A fashion spread with wedding gowns, and some looks from the runway. Boring. We refuse to believe that two-piece ensembles a la Jennifer Hudson at the Oscars are the wave of the future.
Ben Mathis-Lilley has a fun Approval Matrix-esque diagram of concentric circles about whom you are obligated, and not, to invite to the wedding. Charismatic teachers/professors who went the extra mile to inspire you in high school/college: definitely, if it's possible. Charismatic teachers/professors who went the extra mile to inspire you in high school/college because they're sexual predators: never. Helpful!
How to have a wedding on the cheap: make it a tea party.
Okay, so, it's fun to use the features that are in the regular magazine, but why did the wedding playlist have to be arranged on the undulating curve of shifting expectations curve? Something about crescendos and decrescendos, they claim. Not buying it. Also, "Ain't No Other Man" while you're cutting the cake?

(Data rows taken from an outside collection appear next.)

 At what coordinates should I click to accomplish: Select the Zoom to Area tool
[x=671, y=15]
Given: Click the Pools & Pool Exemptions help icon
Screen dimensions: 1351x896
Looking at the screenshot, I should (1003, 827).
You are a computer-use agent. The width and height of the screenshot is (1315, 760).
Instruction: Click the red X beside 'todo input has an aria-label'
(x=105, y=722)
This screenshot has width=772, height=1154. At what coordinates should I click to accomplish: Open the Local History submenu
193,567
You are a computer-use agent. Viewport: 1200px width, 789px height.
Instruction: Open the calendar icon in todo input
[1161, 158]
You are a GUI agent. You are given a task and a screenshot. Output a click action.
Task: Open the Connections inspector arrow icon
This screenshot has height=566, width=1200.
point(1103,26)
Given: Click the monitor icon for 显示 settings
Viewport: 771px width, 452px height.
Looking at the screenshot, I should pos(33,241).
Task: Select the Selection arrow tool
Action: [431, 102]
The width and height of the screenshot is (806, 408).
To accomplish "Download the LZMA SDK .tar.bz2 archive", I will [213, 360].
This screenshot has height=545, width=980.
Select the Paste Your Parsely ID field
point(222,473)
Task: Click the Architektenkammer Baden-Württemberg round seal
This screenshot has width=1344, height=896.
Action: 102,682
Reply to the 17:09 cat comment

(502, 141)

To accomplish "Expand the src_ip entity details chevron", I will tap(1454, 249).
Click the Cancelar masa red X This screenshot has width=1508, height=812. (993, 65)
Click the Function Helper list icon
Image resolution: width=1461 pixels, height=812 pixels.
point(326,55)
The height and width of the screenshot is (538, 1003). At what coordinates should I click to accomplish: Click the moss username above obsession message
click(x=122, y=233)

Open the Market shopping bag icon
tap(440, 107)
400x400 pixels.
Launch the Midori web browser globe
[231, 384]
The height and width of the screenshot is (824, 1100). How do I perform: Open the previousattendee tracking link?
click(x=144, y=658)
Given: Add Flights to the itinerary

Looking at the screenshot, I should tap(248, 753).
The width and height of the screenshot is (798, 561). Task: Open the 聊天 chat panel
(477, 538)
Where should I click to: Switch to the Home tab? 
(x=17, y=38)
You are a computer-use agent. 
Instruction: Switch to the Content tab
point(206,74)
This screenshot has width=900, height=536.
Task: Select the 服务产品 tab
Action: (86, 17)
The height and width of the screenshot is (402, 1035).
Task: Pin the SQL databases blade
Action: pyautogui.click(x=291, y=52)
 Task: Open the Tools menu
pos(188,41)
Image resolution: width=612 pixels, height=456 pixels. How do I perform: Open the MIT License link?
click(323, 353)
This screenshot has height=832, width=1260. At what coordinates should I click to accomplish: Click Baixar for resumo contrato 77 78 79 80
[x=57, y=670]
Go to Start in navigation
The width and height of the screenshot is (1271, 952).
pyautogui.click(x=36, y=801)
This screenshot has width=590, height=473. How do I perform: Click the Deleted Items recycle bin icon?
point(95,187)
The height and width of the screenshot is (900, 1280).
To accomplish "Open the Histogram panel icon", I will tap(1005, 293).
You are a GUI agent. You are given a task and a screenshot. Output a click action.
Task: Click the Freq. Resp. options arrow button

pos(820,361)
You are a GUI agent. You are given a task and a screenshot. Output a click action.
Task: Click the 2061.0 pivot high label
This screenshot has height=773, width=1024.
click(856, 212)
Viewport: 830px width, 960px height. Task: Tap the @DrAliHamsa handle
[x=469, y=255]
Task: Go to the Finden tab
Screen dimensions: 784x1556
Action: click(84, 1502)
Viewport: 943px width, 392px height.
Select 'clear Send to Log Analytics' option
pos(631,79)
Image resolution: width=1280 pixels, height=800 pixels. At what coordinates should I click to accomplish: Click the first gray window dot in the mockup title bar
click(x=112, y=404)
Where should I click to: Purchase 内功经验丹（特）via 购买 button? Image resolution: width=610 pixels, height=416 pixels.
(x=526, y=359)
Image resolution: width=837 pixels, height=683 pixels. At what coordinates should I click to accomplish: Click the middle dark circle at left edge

Really?
Then a whole bunch of photo albums of different New York weddings, including a gay one, where they had an after-party with buffalo wings and vodka-Red Bulls. And one where the hedge fund manager married his real estate broker: "The couple now resides in the townhouse Dorinda found for Richard, a happily-ever-after, indeed—but, Dorinda admits, 'If I knew I was going to live in this house, I would've pushed for the one on 81st Street."
Finally, some advice from Tim Gunn on pocket squares: "For a more conservative look, basic white linen from Brooks Brothers is my choice. If light and festive is more appropriate, then a colorful pocket square from Paul Smith is good. And if anyone were to raise an eyebrow over the latter, then simply respond, 'It's Paul Smith.'" Noted.